Representative Randy Gross (R-25/Elkton) noted that HB 1001 had the unanimous endorsement of GOAC members. He reminded House State Affairs that the restriction of GOAC’s subpoena powers was a response to personal conflicts, specifically that party leadership perceived that one member (Stace Nelson, who was not named but who surely looms large in Republican memories) was abusing the subpoena power, and that instead of removing the abusive member from GOAC, the Legislature chose to require oversight of subpoena requests by the E-Board. Gross said the need for that restriction has passed, and the restriction creates inefficiency that prevents GOAC from striking while situations are hot.
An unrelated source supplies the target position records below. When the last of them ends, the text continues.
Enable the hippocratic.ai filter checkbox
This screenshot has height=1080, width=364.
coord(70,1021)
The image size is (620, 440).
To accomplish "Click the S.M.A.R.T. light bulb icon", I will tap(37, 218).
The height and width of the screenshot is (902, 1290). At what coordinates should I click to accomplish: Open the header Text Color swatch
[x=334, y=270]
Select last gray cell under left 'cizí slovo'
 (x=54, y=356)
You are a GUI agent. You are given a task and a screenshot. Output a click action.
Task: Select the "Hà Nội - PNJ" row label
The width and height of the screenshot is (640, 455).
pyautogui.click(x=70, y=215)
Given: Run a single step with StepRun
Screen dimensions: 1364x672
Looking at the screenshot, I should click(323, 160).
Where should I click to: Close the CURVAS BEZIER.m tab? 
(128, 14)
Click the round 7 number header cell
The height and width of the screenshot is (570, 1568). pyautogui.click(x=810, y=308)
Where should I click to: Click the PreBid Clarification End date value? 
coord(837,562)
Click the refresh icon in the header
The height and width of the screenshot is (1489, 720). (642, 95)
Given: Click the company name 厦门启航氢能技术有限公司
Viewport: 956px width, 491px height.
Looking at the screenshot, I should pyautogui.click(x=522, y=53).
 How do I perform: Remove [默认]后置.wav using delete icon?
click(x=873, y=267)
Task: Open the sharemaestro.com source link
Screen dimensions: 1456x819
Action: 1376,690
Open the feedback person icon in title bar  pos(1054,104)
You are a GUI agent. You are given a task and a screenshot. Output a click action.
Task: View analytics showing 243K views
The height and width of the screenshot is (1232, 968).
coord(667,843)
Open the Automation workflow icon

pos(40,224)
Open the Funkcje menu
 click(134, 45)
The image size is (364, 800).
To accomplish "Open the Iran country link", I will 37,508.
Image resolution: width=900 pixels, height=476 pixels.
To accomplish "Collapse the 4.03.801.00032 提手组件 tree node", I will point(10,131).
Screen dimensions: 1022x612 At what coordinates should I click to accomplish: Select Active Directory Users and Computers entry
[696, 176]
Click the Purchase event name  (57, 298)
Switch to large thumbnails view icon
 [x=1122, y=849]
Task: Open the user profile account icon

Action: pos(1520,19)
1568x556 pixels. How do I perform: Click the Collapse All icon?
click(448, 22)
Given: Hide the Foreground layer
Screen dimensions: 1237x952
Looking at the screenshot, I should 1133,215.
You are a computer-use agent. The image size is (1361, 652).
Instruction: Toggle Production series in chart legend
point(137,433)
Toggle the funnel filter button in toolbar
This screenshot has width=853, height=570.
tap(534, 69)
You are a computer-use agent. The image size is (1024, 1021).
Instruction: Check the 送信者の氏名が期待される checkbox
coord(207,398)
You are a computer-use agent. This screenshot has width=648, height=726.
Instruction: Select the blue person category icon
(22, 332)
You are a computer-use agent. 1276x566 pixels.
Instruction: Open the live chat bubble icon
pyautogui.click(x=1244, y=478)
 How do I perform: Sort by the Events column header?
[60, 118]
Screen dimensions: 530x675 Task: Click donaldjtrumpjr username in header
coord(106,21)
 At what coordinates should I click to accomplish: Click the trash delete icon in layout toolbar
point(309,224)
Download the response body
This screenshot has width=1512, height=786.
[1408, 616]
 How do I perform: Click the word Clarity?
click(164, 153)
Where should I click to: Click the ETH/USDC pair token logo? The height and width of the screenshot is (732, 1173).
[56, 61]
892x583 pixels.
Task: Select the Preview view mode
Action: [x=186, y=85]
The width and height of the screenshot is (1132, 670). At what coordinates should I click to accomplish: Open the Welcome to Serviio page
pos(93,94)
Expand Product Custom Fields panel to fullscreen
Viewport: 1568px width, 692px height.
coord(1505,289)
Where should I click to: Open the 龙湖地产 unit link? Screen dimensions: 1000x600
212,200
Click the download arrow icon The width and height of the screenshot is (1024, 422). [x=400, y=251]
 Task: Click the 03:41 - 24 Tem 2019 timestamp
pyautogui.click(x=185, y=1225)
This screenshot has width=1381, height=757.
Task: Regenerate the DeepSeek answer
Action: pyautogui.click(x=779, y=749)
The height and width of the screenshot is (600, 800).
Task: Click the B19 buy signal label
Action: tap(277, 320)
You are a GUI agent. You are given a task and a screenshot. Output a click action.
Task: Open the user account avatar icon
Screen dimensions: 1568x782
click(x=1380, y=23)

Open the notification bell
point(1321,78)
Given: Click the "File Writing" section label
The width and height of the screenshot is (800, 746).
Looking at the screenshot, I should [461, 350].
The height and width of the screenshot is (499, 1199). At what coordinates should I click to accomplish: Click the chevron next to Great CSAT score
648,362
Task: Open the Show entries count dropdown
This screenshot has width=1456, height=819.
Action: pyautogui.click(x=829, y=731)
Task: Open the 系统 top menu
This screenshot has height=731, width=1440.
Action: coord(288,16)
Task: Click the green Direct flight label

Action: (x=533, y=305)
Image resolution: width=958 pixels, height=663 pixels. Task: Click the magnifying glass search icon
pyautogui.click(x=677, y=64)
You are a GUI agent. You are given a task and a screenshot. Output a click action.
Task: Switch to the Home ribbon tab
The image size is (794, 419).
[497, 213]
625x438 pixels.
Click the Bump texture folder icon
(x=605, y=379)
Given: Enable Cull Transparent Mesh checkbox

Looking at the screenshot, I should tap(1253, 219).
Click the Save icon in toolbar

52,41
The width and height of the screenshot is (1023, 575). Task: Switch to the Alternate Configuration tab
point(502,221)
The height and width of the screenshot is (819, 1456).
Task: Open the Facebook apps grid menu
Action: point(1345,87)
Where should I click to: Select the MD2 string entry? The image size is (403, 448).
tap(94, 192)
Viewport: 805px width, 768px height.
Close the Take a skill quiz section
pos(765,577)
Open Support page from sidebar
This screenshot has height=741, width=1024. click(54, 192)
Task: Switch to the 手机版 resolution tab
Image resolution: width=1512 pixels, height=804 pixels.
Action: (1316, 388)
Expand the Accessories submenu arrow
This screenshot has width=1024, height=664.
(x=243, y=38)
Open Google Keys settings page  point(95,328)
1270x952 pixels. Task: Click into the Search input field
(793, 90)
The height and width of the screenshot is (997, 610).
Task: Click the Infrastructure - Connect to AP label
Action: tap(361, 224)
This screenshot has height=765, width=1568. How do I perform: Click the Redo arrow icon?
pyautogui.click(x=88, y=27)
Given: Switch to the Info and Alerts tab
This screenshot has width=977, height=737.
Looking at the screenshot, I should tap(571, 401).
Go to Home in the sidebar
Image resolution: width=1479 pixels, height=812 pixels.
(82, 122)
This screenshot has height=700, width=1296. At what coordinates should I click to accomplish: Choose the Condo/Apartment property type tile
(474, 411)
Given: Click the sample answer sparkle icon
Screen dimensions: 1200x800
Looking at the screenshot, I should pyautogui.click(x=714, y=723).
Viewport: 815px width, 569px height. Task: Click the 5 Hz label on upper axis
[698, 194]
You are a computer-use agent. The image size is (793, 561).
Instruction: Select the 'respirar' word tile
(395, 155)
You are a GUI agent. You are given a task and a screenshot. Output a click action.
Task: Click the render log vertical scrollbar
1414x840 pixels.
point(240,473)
But then Gross and other HB 1001 boosters made the error of letting Jordan Mason, lobbying for the DC-based State Freedom Caucus Network, testify in favor of the bill. Mason didn’t say much, just that HB 1001 provides an “adequate measure of government accountability.” But the Freedom Caucus in Pierre is a bunch of right-wing radicals who, like Stace Nelson, sought to upset the SDGOP mainstream’s iron grip on power. That brief reminder of the troublemaking contingent of the Republican caucus scared the mainstreamers more than any opponent testimony (of which State Affairs heard none on Friday), and loyal party water carriers Bartels, Blare, Cammack, Chase, Drury, Mortenson, Rehfeldt, Reimer, and Wangsness voted to send HB 1001 to the 41st day, the Pierre euphemism for death. Futilely voting to save HB 1001 and restore GOAC’s independent investigative power were frustrated radical Freedom Caucuser Jon Hansen, Republican Chaffee, and the lone present Democrat, Erin Healy.
The only reason to subject a committee charged with investigating trouble in government to the authority of another committee is to reduce the ability of that committee to investigate trouble. The Republican leadership has thus succeeded in ensuring that even people within its own ranks who might get a whiff of trouble and want to investigate are checked by the party bosses.